#### [Extract provided]

Seattle’s Therm-a-Rest Changed Camping Forever


Sleeping on the ground is inevitable while camping—you might even say it’s the definition. (Not talking about cheating with an RV or cabin, of course.) But for a long time, alfresco overnights meant a bed of blankets or, at best, dense foam. It took—who else?—some Seattle nerds to change that.

In 1972, three former Boeing engineers formed Therm-a-Rest based on a product one had invented the year before: a self-inflating sleeping pad. Now at 50, the company is still primarily known for camping mattresses, mostly inflatable. As part of Cascade Designs, based in SoDo, almost all their signature products are made in Seattle before ending up spread in tents, bivvys, hammocks, and plots of dirt in the outdoors.

“It probably took a good 15 to 20 years for people to understand you sleep warmer with a barrier between you and the ground,” says Brandon Bowers, who has worked at Therm-a-Rest for decades and now oversees its military products. “It’s not just comfort, it’s warmth.” And since the company’s founding, he says, we understand even more about the value of good sleep—not just for long-term health but for better decision-making the next day, crucial in outdoor recreation. “Sleeping better outdoors has made people more efficient and able to achieve more,” Bowers says.

Measuring that warmth has always been a bit tricky, and as other sleeping pads followed Therm-a-Rest into the market it became key to quantify just how well the product retained heat. In 2020 the American Society for Testing and Materials standardized the method of measuring R-value in sleeping pads, or how much heat is lost through the material.

The featherweight NeoAir Uberlite (a mere six ounces for the smallest model) has an R-value of 2.3, making it suitable for warm-weather backpacking. Meanwhile, mountaineers use the NeoAir XTherm and its whopping 6.9 R-value to sleep directly on snow. Camping doesn’t have to mean punishingly terrible sleep; says Bowers, “I do think it has allowed people to explore things more. And for a greater number of people.”

Though it’s been a half a century, sleeping pads haven’t changed too much on the surface: Blow them up and lie down. But Therm-a-Rest has had to solve numerous problems over the years, like preventing microbes from growing in what’s essentially a moist sack full of germy breath. But then there was also the pressure to make backpacking products smaller and lighter; a camper from 1972 would be blown away by sleeping pads that roll up to the size of a beer can. For car camping equipment, mattresses can be four inches tall.

The company has developed pads for the medical and military sectors, and now makes sleeping bags and pillows, blankets and ponchos. Seattle users benefit from Cascade Design’s hometown warranty and repair shop, where customers can bring a faulty pad for immediate help (available by mail as well). Like other outdoor gear, sleeping pads keep getting lighter, warmer, and stronger as various companies innovate and compete. Where do you go from something six ounces and pocket sized? Jokes Bowers: “We’re going to have a negative-weight sleeping pad that just levitates you at night.”

#### [Recorded data]

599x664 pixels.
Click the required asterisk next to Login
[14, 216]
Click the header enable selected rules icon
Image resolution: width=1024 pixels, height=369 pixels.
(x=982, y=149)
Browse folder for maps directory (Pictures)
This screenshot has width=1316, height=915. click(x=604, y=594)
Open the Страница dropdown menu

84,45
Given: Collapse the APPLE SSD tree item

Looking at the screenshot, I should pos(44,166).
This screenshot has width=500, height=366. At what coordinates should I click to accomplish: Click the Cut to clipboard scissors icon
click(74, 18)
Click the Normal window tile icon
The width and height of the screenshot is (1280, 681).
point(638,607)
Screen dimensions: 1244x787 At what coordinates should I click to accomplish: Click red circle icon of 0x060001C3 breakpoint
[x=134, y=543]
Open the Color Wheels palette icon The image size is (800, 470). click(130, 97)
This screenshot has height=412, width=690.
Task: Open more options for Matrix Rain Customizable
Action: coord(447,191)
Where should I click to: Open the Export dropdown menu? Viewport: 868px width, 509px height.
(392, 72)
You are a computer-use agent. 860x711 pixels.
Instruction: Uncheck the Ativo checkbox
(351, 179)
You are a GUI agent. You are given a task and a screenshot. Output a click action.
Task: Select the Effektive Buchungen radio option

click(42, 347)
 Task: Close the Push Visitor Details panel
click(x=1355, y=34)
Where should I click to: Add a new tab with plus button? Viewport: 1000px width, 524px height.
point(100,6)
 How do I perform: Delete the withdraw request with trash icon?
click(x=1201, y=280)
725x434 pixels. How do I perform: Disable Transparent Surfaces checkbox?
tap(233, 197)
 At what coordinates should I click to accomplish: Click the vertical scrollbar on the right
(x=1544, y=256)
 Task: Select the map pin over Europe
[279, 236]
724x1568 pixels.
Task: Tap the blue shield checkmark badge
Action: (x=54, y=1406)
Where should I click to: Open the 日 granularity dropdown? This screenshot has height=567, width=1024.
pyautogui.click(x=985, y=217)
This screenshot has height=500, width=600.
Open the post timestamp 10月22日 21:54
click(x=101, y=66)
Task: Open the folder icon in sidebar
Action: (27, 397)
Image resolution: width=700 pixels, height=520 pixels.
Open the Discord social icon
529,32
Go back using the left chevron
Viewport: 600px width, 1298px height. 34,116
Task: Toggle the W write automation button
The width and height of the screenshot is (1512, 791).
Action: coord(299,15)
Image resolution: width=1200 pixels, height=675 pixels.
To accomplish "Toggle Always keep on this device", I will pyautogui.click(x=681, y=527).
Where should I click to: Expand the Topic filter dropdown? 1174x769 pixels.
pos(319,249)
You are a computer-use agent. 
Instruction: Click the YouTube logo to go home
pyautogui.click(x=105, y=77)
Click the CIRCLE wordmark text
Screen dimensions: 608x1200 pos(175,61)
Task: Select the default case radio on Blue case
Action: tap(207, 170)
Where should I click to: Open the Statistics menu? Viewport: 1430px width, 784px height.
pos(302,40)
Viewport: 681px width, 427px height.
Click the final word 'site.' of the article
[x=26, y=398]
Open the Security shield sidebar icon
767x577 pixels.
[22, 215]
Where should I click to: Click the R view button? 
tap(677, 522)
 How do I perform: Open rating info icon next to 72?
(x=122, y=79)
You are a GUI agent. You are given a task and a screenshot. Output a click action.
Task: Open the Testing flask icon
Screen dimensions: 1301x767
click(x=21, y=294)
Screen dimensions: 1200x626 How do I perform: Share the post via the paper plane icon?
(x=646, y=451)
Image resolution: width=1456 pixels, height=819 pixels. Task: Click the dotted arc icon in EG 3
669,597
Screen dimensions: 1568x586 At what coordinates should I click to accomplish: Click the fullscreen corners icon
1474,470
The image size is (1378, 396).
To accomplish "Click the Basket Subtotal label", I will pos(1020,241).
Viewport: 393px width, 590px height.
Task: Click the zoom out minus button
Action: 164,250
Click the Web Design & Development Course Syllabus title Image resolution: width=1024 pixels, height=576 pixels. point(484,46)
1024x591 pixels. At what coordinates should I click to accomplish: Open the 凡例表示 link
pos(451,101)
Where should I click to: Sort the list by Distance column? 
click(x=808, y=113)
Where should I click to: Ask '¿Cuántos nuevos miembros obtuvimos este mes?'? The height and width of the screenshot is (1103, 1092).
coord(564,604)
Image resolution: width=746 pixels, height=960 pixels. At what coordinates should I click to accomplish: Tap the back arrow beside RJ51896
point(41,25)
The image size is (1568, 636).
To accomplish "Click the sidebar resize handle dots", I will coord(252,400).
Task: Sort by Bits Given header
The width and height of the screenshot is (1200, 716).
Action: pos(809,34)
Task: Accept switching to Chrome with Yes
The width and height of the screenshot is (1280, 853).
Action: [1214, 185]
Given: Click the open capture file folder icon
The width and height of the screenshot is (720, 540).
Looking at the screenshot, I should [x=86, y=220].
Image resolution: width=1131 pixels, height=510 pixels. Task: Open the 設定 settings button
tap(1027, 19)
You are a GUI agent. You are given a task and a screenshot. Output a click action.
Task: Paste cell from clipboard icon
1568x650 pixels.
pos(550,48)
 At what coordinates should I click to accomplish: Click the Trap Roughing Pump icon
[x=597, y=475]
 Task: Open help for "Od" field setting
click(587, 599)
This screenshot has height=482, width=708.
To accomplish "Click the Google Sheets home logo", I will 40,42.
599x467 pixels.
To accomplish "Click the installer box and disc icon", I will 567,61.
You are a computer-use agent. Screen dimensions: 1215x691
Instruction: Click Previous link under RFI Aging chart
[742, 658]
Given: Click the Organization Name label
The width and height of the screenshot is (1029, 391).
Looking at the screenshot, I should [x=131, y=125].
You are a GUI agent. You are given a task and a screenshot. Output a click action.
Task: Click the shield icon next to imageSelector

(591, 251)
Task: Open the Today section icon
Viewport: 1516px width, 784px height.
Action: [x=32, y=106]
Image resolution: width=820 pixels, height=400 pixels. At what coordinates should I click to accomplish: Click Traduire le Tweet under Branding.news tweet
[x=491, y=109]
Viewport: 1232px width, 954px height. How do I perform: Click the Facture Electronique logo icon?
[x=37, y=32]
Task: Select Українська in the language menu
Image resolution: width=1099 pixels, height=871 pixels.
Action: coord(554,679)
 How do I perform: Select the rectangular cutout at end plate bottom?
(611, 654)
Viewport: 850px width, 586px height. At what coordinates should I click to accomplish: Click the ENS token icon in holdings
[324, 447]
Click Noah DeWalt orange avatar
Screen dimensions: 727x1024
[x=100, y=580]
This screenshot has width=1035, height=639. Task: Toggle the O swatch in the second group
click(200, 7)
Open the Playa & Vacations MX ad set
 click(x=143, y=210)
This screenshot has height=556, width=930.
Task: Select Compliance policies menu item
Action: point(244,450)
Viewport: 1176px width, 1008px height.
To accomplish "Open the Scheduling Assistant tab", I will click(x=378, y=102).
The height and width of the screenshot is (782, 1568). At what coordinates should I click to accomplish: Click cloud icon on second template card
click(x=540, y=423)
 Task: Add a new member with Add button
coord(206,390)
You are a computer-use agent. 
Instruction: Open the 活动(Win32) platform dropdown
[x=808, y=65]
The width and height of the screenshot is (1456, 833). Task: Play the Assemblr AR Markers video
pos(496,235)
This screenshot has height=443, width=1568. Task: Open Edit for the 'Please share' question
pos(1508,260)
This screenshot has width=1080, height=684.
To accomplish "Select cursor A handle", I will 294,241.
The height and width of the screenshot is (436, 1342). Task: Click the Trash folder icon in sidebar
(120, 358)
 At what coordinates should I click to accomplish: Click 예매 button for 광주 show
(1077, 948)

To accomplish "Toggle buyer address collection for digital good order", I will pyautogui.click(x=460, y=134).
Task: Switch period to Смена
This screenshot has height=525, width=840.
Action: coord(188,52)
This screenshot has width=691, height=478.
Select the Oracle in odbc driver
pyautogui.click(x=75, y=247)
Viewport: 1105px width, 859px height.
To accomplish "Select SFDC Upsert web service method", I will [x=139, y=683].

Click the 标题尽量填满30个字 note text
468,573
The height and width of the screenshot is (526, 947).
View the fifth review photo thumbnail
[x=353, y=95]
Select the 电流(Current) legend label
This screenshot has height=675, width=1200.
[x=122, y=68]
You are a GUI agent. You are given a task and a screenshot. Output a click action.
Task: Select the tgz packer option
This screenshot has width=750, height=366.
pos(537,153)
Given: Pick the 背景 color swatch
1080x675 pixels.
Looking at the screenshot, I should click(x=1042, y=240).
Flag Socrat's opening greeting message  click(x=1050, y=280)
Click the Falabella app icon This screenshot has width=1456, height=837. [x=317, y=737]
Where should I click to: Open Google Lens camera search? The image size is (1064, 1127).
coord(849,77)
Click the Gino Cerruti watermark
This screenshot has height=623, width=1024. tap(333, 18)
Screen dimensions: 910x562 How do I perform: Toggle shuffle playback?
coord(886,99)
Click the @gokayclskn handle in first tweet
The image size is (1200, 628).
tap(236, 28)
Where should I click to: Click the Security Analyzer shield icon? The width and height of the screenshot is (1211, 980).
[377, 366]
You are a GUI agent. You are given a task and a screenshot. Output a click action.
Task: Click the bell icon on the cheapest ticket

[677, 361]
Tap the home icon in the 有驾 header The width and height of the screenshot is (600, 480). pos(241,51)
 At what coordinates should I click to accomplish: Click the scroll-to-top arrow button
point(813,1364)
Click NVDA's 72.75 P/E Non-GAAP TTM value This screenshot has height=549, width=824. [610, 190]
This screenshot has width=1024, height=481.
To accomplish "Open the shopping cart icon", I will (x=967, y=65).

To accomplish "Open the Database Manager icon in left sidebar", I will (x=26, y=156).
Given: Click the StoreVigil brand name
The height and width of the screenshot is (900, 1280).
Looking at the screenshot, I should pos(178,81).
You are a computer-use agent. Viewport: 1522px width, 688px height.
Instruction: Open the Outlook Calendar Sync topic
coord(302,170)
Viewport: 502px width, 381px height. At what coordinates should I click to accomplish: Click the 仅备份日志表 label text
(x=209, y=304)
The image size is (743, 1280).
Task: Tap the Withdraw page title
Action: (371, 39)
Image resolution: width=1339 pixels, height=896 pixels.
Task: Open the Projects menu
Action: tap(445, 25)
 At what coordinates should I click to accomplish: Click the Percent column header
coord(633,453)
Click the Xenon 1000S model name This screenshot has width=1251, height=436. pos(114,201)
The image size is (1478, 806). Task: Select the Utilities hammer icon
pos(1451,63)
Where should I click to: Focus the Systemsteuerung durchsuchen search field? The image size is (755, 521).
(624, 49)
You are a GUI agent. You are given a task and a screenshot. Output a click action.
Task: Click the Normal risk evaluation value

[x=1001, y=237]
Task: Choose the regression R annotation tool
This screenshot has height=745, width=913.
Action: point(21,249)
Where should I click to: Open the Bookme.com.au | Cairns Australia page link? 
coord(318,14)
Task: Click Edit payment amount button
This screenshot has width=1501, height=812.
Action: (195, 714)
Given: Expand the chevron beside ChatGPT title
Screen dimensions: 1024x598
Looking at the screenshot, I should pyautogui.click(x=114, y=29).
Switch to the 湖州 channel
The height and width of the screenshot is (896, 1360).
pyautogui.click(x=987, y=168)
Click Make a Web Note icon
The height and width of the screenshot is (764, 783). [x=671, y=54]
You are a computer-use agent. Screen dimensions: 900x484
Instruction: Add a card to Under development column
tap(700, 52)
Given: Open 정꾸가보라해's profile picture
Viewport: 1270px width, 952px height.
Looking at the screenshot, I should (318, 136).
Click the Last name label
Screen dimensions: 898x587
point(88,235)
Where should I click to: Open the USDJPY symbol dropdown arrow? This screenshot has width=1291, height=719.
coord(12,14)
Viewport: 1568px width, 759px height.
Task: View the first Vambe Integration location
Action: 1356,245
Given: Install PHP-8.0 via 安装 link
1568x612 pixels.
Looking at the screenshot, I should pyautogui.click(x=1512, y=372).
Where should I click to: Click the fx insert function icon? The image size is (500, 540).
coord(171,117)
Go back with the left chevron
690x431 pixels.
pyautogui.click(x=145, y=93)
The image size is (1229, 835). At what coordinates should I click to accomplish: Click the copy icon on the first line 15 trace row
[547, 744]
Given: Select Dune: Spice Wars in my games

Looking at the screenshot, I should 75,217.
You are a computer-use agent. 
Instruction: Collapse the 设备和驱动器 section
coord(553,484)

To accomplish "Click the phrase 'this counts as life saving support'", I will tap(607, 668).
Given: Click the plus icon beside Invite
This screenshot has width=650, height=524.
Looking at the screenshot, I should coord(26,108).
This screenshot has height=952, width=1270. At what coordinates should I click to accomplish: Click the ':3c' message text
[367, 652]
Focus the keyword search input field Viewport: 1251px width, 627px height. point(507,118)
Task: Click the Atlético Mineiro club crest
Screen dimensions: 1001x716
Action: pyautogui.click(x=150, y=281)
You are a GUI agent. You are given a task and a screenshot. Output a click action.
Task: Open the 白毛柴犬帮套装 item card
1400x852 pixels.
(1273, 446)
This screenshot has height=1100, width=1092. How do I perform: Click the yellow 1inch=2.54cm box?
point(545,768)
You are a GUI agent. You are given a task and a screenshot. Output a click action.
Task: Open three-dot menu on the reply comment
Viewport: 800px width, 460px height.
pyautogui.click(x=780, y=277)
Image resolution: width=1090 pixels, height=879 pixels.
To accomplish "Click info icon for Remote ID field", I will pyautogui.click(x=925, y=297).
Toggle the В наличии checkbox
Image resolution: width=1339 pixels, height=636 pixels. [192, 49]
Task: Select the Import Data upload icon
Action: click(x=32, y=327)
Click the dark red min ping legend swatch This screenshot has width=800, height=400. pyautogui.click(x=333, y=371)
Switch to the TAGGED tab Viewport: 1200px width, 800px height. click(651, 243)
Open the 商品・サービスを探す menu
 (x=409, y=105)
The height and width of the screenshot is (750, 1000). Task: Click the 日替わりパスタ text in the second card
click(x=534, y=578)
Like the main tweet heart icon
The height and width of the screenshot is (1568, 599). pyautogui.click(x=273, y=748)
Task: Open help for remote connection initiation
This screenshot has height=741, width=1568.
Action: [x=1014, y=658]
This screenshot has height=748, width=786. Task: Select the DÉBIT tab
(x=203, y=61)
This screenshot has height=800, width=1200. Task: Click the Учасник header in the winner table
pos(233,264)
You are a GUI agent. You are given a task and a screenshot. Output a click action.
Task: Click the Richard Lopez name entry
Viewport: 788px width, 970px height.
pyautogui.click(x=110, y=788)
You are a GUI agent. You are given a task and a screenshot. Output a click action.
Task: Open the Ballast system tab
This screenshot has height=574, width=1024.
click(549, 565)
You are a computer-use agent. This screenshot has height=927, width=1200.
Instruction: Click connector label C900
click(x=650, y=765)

#### [Tasks and exercises]
- 1) According to the article on Therm-a-Rest, what organization standardized the method of measuring R-value in sleeping pads, and in what year?
- 2) Condense the paragraph of the article on Therm-a-Rest that begins "Though it's been a half a century" into a short bulleted list that keeps its main facts.

#### [Solutions to the problems]
- 1) The American Society for Testing and Materials, in 2020.

- 2)
- After 50 years, sleeping pads work much the same on the surface: inflate and lie down.
- Therm-a-Rest has still had to solve many problems, such as keeping microbes from growing inside pads filled with moist breath.
- Backpacking pads faced pressure to become smaller and lighter and now roll up to the size of a beer can.
- Car camping mattresses can be four inches tall.